TASK REQUIREMENTS
Look below for the line with "Click the dash value in Ощадбанк row", then repeat it and all lines after it, exactly, minus any pictures.
# # # #
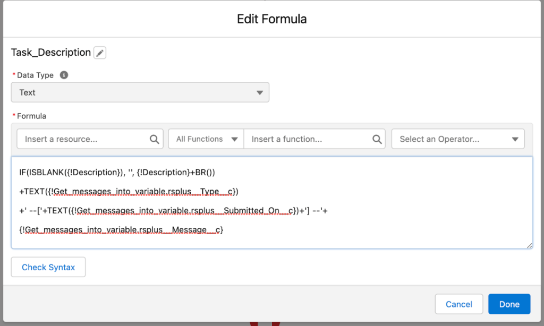Screen dimensions: 544x326
Task: Click the pencil icon beside Task_Description
Action: 100,53
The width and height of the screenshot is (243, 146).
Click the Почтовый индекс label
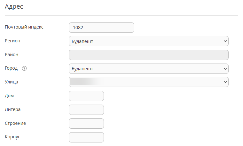coord(24,27)
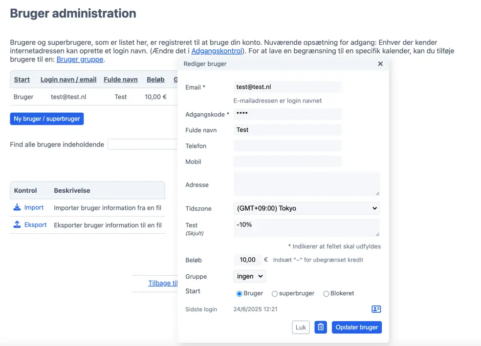Follow the Bruger gruppe link

[80, 60]
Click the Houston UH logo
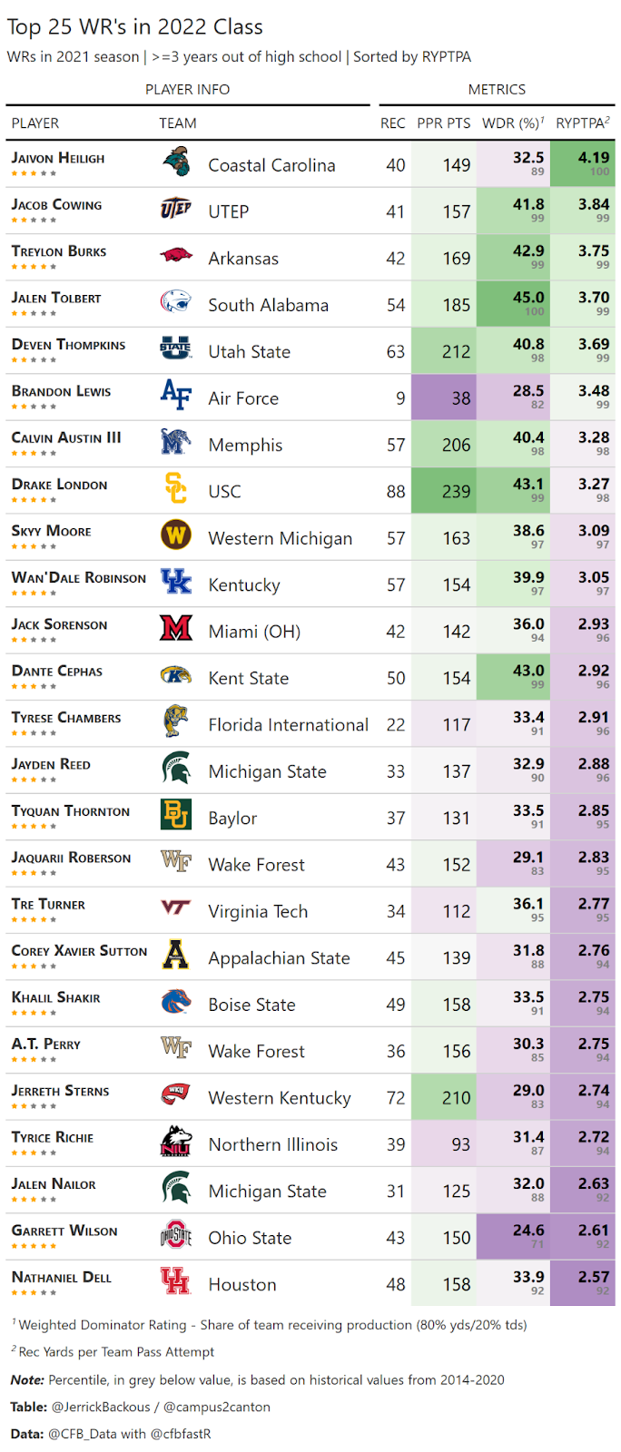This screenshot has height=1452, width=621. pos(176,1281)
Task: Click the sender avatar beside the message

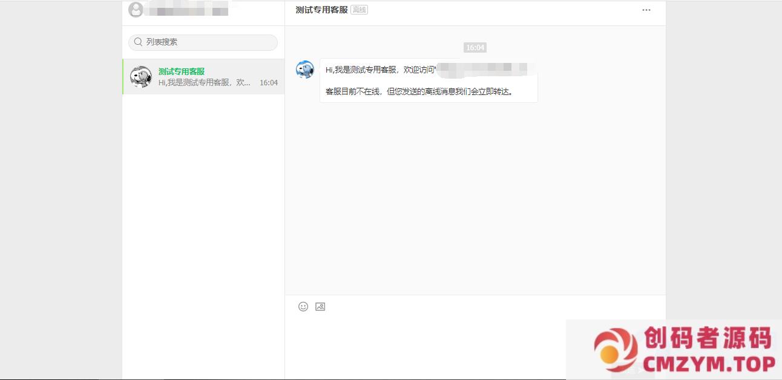Action: tap(305, 70)
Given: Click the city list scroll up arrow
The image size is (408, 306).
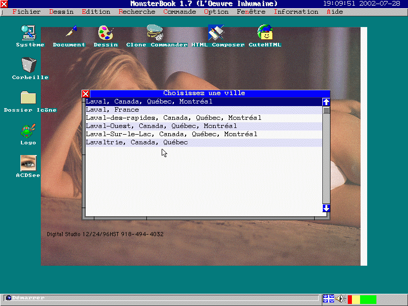Looking at the screenshot, I should click(326, 102).
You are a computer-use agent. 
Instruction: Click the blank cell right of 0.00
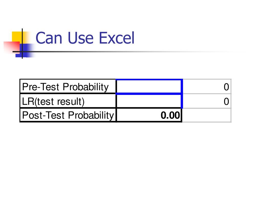point(207,115)
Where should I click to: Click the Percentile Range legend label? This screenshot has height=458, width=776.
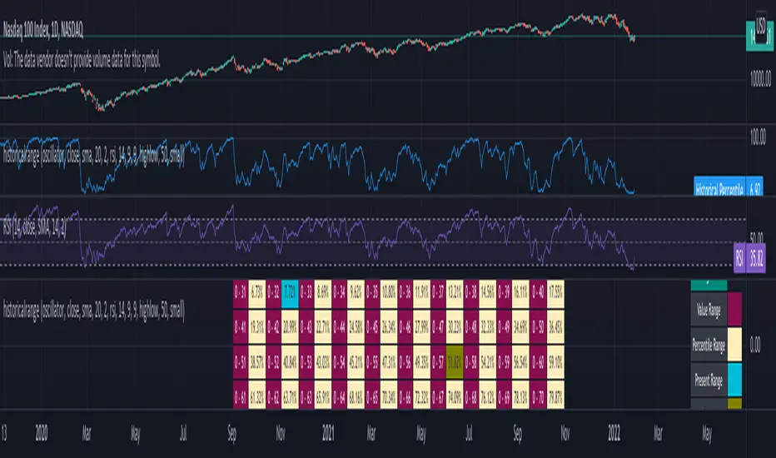point(709,345)
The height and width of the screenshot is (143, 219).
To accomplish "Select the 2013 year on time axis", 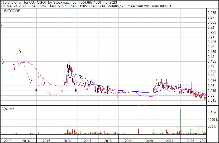I will pyautogui.click(x=8, y=141).
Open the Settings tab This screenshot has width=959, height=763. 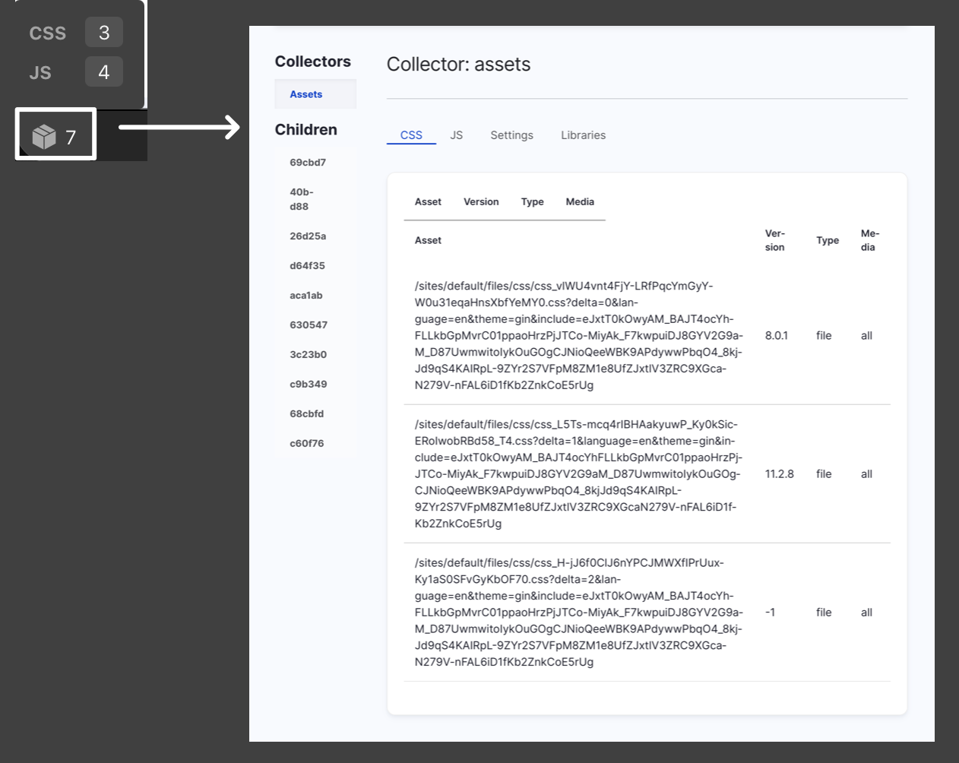point(511,135)
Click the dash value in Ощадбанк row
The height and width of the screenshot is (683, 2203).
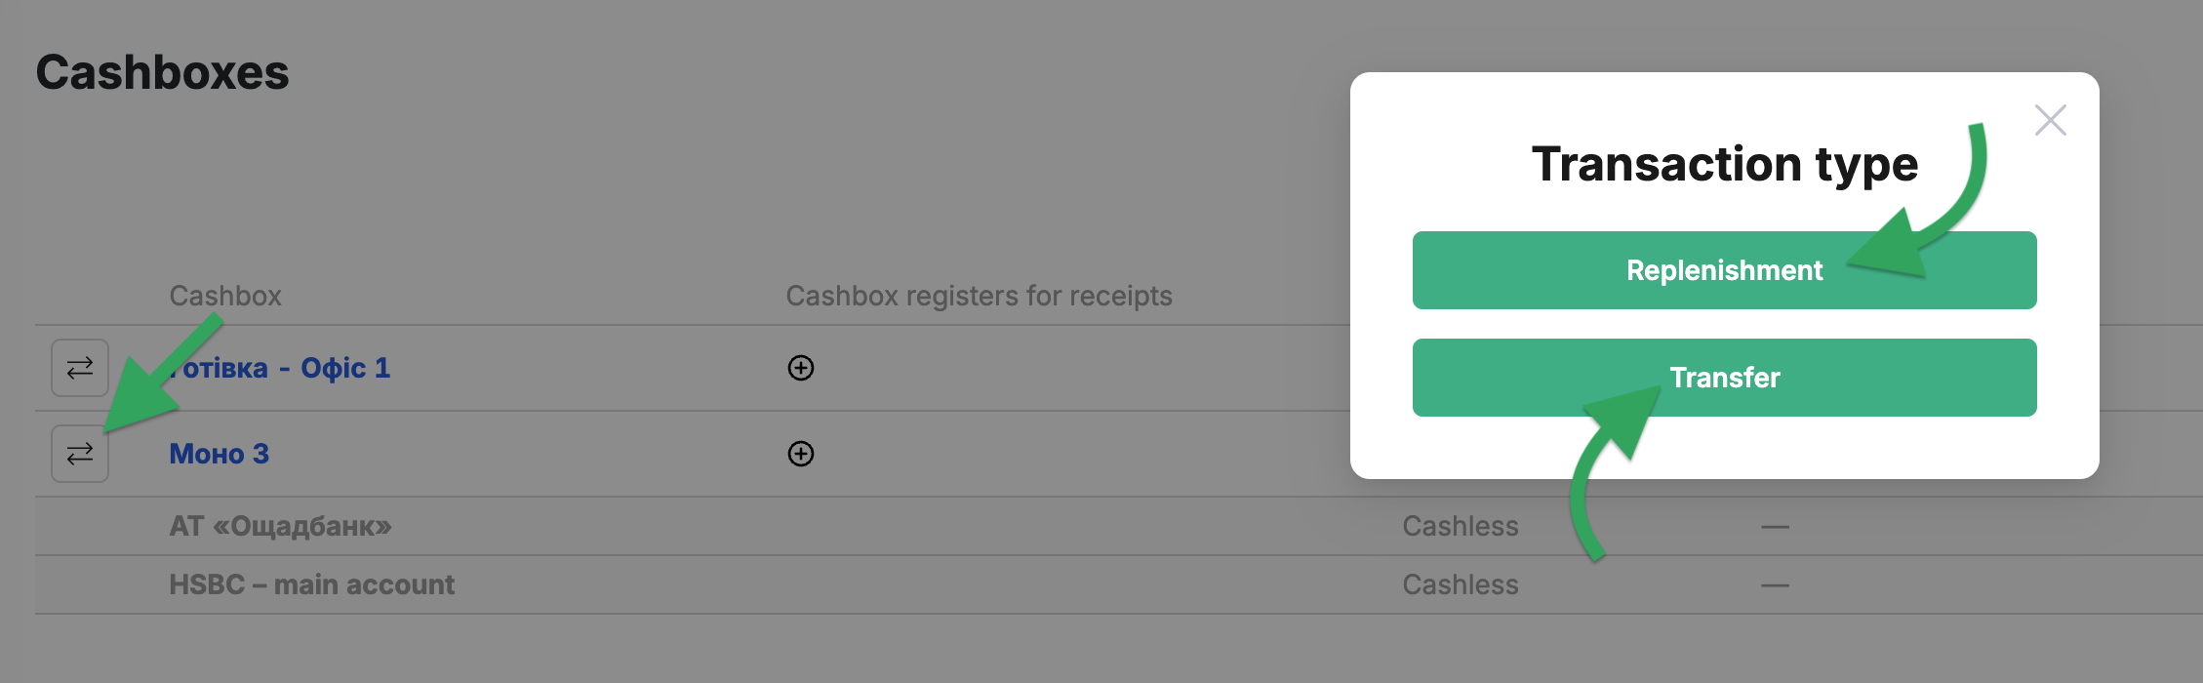click(1775, 527)
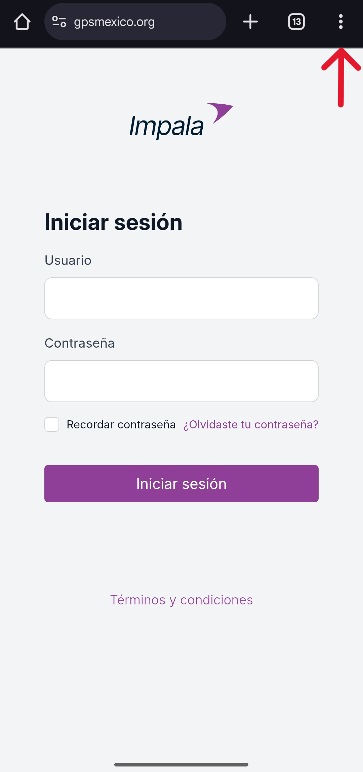Click the red arrow annotation
Image resolution: width=363 pixels, height=772 pixels.
pos(341,77)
# # # #
EXPECTED ANSWER
Click the dash value in Ощадбанк row
The height and width of the screenshot is (683, 2203).
click(1775, 527)
Click the red arrow annotation
Image resolution: width=363 pixels, height=772 pixels.
pos(341,77)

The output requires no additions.